Ia mengaku, kini persoalan uang kerap kali menimbulkan percik konflik dalam rumah tangganya. Keduanya masih bingung bagaimana membedakan kebutuhan dan keinginan sehingga uang tabungan mereka kerap tergerus.
”Menyesal, dulu sebelum pandemi, sebelum menikah bahkan, kami enggak kumpulin banyak tabungan. Atau setidaknya belajar cara nabung itu bagaimana. Sekarang rasanya berat banget,” ujar Bima.
Buku saku
Berangkat dari pentingnya itu, Otoritas Jasa Keuangan (OJK) merilis Buku Saku Cerdas Mengelola Keuangan bagi Calon Pengantin pada 20 Desember 2021. Untuk mengakses buku ini, masyarakat bisa mengunduh soft copy dari situs resmi OJK.
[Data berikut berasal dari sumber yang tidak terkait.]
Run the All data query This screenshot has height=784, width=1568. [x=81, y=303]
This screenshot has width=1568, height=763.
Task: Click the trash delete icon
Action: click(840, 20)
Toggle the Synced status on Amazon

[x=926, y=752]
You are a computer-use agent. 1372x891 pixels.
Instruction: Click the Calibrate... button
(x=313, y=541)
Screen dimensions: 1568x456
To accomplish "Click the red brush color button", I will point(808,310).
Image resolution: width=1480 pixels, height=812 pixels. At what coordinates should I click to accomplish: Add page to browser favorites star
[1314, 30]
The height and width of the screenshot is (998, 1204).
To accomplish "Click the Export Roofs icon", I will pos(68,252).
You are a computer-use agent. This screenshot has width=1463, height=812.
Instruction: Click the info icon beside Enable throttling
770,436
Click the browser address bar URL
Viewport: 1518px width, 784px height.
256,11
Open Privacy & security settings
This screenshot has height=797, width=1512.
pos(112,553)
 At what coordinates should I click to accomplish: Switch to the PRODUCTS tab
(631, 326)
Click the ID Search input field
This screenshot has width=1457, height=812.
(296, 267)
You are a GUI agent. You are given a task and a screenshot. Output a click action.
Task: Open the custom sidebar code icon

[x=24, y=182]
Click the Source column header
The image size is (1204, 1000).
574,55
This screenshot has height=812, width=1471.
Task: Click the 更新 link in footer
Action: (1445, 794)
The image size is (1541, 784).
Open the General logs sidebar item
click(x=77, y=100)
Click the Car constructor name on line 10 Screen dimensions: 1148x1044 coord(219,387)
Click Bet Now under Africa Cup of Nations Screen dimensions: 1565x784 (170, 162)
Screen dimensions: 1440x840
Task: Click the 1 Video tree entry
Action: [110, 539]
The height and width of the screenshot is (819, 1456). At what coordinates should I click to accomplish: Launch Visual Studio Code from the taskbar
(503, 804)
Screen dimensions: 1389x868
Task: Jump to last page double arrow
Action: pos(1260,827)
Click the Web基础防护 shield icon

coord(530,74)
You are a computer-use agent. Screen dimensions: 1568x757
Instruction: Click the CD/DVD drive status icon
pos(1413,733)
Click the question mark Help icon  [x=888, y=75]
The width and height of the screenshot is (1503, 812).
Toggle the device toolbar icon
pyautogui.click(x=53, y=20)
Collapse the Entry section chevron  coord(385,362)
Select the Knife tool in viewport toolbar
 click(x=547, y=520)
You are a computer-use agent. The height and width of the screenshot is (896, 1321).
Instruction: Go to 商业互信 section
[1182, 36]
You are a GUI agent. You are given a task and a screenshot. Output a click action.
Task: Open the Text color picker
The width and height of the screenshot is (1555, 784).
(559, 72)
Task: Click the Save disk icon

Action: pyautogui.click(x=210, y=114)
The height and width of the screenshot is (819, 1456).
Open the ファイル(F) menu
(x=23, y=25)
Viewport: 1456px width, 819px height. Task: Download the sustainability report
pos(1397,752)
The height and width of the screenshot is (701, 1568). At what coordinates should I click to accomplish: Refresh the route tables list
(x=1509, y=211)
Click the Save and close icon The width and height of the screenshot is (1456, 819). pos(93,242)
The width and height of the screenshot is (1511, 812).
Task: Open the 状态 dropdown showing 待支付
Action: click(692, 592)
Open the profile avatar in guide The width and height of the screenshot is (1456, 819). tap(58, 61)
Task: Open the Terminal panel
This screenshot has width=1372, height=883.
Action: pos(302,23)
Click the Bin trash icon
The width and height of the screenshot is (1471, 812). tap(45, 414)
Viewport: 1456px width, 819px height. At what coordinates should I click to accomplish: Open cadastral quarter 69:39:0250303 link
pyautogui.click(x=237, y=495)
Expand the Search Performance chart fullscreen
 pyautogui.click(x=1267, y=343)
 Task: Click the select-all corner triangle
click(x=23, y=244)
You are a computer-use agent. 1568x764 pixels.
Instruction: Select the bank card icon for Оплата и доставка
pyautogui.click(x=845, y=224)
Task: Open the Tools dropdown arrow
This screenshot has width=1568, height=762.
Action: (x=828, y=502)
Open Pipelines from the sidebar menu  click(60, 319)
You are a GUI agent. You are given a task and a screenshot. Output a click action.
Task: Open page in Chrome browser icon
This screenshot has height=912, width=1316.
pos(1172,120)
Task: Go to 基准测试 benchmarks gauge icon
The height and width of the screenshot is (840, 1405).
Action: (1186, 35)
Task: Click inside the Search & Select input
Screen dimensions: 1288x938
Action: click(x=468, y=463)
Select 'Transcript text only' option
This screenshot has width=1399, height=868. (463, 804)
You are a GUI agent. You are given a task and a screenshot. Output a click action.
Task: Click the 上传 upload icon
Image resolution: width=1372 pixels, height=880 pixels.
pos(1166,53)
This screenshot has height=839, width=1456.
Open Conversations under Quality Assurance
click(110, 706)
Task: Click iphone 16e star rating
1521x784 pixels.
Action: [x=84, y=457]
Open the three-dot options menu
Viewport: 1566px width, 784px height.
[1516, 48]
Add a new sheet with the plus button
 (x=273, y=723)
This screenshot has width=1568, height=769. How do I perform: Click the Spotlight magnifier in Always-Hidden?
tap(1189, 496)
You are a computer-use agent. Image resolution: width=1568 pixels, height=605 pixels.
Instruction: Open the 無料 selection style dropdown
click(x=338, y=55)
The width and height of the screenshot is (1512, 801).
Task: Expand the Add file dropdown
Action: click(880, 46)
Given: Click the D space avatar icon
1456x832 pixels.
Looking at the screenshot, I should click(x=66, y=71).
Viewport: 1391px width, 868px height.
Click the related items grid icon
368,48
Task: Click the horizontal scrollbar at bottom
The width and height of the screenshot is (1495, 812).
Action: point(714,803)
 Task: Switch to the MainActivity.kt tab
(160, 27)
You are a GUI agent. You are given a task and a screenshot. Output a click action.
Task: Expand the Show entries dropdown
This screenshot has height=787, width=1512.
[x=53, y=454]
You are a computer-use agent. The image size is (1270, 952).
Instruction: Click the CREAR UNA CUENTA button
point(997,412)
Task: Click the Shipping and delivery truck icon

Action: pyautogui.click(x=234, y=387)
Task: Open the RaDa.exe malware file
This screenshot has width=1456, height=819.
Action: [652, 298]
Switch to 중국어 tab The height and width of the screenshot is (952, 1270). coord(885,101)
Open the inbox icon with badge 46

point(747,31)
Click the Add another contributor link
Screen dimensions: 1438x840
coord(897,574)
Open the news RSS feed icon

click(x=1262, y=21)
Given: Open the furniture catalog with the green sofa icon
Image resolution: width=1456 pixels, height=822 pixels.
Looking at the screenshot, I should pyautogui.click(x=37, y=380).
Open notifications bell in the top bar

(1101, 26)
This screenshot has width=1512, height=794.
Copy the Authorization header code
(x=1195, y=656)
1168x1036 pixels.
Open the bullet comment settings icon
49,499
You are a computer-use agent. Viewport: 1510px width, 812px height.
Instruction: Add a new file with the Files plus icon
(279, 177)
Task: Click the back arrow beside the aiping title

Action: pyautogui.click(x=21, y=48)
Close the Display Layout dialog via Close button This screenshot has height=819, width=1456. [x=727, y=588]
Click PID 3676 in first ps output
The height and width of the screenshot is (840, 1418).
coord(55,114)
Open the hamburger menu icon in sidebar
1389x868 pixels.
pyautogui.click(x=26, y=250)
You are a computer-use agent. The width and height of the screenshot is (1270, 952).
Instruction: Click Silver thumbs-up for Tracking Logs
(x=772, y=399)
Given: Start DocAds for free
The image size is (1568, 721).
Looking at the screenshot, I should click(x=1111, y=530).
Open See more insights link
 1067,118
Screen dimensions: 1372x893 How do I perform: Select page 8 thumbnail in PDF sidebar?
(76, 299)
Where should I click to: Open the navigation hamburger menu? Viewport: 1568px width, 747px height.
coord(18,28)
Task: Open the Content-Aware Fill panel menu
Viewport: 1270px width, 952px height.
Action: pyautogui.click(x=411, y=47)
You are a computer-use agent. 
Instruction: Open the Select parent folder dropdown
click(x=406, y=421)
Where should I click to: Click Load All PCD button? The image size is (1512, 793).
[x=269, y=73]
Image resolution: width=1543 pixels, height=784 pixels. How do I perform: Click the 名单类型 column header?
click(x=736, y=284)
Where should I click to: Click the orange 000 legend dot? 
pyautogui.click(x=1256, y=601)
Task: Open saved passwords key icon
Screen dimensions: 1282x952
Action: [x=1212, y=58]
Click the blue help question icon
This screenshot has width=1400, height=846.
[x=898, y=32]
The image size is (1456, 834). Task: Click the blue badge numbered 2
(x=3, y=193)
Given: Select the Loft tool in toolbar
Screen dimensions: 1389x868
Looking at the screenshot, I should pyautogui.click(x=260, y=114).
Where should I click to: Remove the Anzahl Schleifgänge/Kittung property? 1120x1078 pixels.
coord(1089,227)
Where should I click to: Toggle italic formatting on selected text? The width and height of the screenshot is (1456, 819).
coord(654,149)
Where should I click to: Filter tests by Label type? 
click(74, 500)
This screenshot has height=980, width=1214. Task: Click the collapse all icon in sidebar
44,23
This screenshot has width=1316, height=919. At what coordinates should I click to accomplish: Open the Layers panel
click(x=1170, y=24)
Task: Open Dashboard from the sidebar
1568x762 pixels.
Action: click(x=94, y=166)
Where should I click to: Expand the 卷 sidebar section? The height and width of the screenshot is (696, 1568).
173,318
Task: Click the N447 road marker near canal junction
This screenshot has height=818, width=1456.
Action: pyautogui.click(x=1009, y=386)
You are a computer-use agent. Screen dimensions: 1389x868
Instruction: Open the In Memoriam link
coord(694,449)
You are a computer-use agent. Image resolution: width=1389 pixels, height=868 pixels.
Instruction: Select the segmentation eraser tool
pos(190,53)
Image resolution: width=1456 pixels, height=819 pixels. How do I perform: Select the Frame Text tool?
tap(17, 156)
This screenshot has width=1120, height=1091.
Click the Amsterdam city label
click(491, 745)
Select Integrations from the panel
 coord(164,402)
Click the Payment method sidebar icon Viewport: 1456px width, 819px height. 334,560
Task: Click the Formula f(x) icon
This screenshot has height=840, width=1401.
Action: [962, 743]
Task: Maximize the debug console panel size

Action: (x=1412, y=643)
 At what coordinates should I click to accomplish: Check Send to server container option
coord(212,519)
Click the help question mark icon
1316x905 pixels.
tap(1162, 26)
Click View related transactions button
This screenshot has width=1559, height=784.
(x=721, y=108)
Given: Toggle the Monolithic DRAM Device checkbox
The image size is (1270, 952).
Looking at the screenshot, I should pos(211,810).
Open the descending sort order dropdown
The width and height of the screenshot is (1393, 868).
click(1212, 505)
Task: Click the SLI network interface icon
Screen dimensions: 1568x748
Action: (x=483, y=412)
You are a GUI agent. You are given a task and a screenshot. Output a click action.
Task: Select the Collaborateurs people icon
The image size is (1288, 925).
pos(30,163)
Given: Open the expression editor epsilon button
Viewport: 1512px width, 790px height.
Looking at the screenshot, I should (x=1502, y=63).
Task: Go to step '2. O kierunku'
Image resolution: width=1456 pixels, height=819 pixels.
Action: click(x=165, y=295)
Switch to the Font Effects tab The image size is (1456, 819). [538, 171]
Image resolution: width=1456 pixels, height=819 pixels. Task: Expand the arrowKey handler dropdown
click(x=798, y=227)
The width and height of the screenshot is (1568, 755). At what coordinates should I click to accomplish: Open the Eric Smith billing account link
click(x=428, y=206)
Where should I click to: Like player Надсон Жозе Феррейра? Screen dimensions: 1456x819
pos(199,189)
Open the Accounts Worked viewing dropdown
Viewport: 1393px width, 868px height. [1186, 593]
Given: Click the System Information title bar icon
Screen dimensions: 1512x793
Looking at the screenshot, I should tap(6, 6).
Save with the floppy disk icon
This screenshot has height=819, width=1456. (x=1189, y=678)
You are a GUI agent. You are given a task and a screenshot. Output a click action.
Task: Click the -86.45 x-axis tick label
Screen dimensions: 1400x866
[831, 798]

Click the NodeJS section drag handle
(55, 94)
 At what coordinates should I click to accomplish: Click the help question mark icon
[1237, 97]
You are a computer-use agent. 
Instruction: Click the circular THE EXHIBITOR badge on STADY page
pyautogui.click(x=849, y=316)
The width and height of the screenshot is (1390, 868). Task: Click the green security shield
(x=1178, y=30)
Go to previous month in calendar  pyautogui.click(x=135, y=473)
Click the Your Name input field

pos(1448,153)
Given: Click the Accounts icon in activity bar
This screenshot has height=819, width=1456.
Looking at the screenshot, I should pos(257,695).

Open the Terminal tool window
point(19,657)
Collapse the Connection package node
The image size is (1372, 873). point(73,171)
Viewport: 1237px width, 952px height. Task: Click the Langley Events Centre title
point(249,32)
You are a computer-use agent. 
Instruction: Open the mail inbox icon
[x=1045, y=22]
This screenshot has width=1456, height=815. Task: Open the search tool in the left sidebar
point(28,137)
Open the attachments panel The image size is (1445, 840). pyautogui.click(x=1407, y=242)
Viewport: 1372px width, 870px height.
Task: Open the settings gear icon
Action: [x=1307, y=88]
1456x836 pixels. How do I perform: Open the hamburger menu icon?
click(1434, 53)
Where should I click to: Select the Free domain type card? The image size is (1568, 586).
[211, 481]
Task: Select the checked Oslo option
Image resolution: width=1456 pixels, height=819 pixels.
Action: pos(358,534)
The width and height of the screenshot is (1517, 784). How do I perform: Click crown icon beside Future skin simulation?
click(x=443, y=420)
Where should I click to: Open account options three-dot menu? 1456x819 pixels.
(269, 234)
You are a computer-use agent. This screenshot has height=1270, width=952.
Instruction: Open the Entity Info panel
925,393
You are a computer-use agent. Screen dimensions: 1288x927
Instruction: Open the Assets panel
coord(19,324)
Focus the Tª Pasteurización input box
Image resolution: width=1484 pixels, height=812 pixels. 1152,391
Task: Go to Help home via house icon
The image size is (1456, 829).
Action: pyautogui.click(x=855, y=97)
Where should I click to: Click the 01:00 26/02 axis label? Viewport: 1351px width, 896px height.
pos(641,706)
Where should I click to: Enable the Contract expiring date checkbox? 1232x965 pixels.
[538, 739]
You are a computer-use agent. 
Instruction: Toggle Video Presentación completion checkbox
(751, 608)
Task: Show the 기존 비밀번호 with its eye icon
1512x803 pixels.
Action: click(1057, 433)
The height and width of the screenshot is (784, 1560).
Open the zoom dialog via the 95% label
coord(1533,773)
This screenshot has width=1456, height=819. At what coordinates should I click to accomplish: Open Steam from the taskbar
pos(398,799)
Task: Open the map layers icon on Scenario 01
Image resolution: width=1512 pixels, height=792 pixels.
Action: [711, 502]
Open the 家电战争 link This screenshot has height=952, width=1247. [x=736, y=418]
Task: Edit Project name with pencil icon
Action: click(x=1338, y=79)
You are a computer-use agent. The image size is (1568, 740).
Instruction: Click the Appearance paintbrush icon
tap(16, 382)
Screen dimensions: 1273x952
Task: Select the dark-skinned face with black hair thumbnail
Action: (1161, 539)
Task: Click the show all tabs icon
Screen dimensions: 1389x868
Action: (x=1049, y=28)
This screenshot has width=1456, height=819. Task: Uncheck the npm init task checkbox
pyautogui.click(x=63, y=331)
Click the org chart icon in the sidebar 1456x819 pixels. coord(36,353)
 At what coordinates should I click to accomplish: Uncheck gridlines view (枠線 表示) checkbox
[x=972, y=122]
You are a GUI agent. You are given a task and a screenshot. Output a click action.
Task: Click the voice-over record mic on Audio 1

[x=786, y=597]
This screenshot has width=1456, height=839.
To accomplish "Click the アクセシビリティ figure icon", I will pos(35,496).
Buku setebal 141 halaman ini berisi penjelasan mengenai cara kerja berbagai lembaga jasa keuangan, mulai dari perbankan, asuransi, pasar modal, multifinance, hingga tekfin.
Selain itu, dalam buku ini dipaparkan bagaimana manajemen alokasi penganggaran keuangan yang dirasa ideal dalam berumah tangga. Sebagai acuan, bisa disisihkan sekitar 10 persen untuk dana sosial, minimal 20 persen untuk investasi, dan maksimal 30 persen untuk membayar cicilan atau utang. Kemudian, sisanya 40 persen dapat dihabiskan untuk membiayai kebutuhan sehari-hari.
Dalam kata sambutannya, anggota Dewan Komisioner Bagian Edukasi dan Perlindungan Konsumen OJK, Tirta Segara, menjelaskan, pemahaman aspek finansial dalam berumah tangga saat ini telah menjadi kebutuhan esensial bagi setiap orang.
”Oleh karena itu, penting bagi kaum muda yang sedang membekali diri dengan pengetahuan keuangan, di antaranya bagaimana prinsip-prinsip pengelolaan keuangan rumah tangga yang baik dan bagaimana memanfaatkan produk/layanan keuangan yang tepat untuk hidup lebih sejahtera,” ujar Tirta.